## Required work
Print every line of the material below, changing nothing.

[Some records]
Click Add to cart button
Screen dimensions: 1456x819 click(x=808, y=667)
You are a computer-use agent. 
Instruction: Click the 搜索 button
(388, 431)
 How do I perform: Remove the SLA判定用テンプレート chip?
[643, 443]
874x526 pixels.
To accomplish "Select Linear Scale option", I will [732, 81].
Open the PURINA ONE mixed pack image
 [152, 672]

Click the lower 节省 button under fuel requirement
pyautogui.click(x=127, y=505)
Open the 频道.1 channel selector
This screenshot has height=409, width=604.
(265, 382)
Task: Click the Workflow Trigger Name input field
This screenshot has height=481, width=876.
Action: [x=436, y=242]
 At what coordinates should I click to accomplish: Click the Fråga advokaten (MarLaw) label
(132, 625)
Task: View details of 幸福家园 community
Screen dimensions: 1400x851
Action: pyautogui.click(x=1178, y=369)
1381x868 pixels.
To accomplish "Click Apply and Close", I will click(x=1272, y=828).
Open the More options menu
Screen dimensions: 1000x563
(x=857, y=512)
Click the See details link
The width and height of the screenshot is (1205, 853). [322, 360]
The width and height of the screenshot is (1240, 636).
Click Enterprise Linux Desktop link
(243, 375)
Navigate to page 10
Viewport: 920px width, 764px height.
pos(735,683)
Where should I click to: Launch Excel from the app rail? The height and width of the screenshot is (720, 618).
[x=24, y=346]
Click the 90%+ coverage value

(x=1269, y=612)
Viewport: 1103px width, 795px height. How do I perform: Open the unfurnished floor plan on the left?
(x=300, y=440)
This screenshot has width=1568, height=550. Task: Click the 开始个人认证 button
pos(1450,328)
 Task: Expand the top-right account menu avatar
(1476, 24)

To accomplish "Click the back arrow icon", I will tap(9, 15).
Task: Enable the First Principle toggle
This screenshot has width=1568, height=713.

## Response
Click Add to cart button
Screen dimensions: 1456x819 click(x=808, y=667)
You are a computer-use agent. 
Instruction: Click the 搜索 button
(388, 431)
 How do I perform: Remove the SLA判定用テンプレート chip?
[643, 443]
874x526 pixels.
To accomplish "Select Linear Scale option", I will [732, 81].
Open the PURINA ONE mixed pack image
 [152, 672]

Click the lower 节省 button under fuel requirement
pyautogui.click(x=127, y=505)
Open the 频道.1 channel selector
This screenshot has height=409, width=604.
(265, 382)
Task: Click the Workflow Trigger Name input field
This screenshot has height=481, width=876.
Action: [x=436, y=242]
 At what coordinates should I click to accomplish: Click the Fråga advokaten (MarLaw) label
(132, 625)
Task: View details of 幸福家园 community
Screen dimensions: 1400x851
Action: pyautogui.click(x=1178, y=369)
1381x868 pixels.
To accomplish "Click Apply and Close", I will click(x=1272, y=828).
Open the More options menu
Screen dimensions: 1000x563
(x=857, y=512)
Click the See details link
The width and height of the screenshot is (1205, 853). [322, 360]
The width and height of the screenshot is (1240, 636).
Click Enterprise Linux Desktop link
(243, 375)
Navigate to page 10
Viewport: 920px width, 764px height.
pos(735,683)
Where should I click to: Launch Excel from the app rail? The height and width of the screenshot is (720, 618).
[x=24, y=346]
Click the 90%+ coverage value

(x=1269, y=612)
Viewport: 1103px width, 795px height. How do I perform: Open the unfurnished floor plan on the left?
(x=300, y=440)
This screenshot has width=1568, height=550. Task: Click the 开始个人认证 button
pos(1450,328)
 Task: Expand the top-right account menu avatar
(1476, 24)

To accomplish "Click the back arrow icon", I will tap(9, 15).
Task: Enable the First Principle toggle
This screenshot has width=1568, height=713.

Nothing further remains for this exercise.